Allgemein Burnout Stressmanagement

Wenn das ganze Team ausbrennt

Group of sad executives people tied up isolated on white background
© Gabriel Blaj – Fotolia.com

„Ausgebrannte Teams“, so der gleichnamige Titel des Buches von Jörg Fengler und Andrea Sanz,  sind Teams die sich durch folgende Faktoren beschreiben lassen:

  • Chronische Überforderungsgefühle: Gemeinschaftlich wird die tägliche Überforderung thematisiert.
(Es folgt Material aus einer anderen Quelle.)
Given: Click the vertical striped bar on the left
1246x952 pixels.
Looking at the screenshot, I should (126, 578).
Die Arbeitssituation ist geprägt von Gefühlen der Verzweiflung, Ohnmacht und von Selbstmitleid, gepaart mit schwer fassbaren, diffusen  Anklagen.
  • Kraftlosigkeit: Die Atmosphäre ist geprägt von Schwere, Unbeweglichkeit und Resignation. Alles was an das Team herangetragen wird erscheint schwer und unlösbar.
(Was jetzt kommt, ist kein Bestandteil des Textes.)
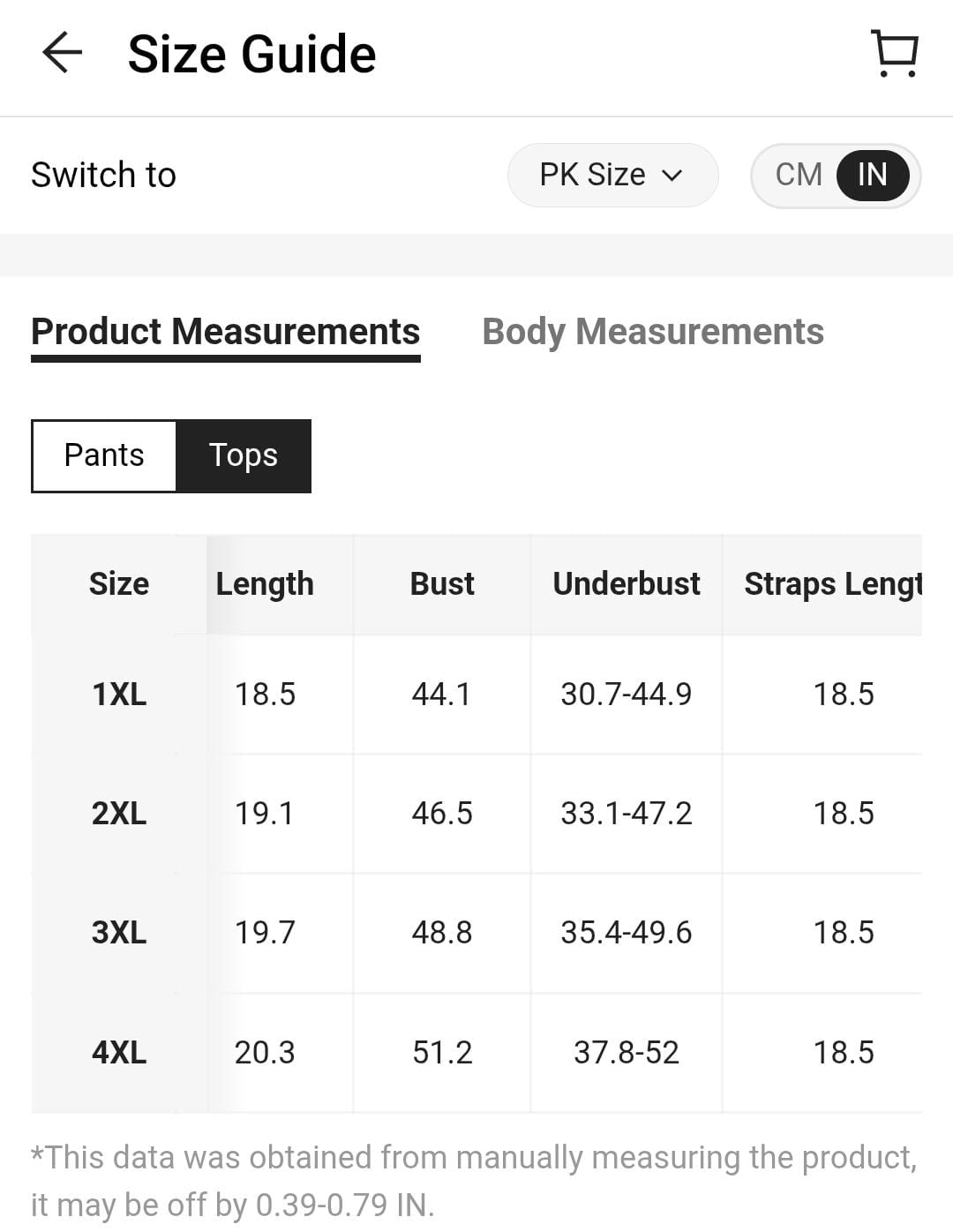Select the Tops button
The image size is (953, 1232).
(x=244, y=455)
  • Entschlusslosigkeit: Eine wahrnehmbare Diskrepanz zwischen Leiden und der Unfähigkeit, gemeinsam Konsequenzen aus der Situation zu ziehen und auf die Handlungsebene zu kommen. Damit einher geht die Unfähigkeit eine gemeinsame Entscheidung zur Verbesserung der Situation einzuleiten bei gleichzeitig stetem Bemühen genau diese Verbesserung zu verhindern.
  • Leistungseinbußen: Das Team berichtet über Leistungseinbußen wie z.B. Beschwerden von Kooperationspartnern und Kunden innerhalb und außerhalb von Organisationen. Vermehrte Beratungs- und Behandlungsabbrüche. Abnahme der Nachfrage nach den Leistungen des Teams im Vergleich zu früher oder im Vergleich zu ähnlichen Teams.
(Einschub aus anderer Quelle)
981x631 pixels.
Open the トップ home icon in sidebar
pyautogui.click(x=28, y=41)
  • Konsens ohne Folgen: Gemeinsam getroffene Vereinbarungen werden auf „mysteriöse“ Weise nie realisiert.
  • Kollektive Selbstentwertung: Es herrscht Einigkeit darüber, dass die eigene Arbeit keinen Wert hat, dass die geleistete Arbeit ohnehin niemanden interessiere. Dies wird an Äußerungen deutlich wie  „wir sind doch hier der letzte Dreck“ oder „was wir hier machen interessiert doch niemand“ deutlich.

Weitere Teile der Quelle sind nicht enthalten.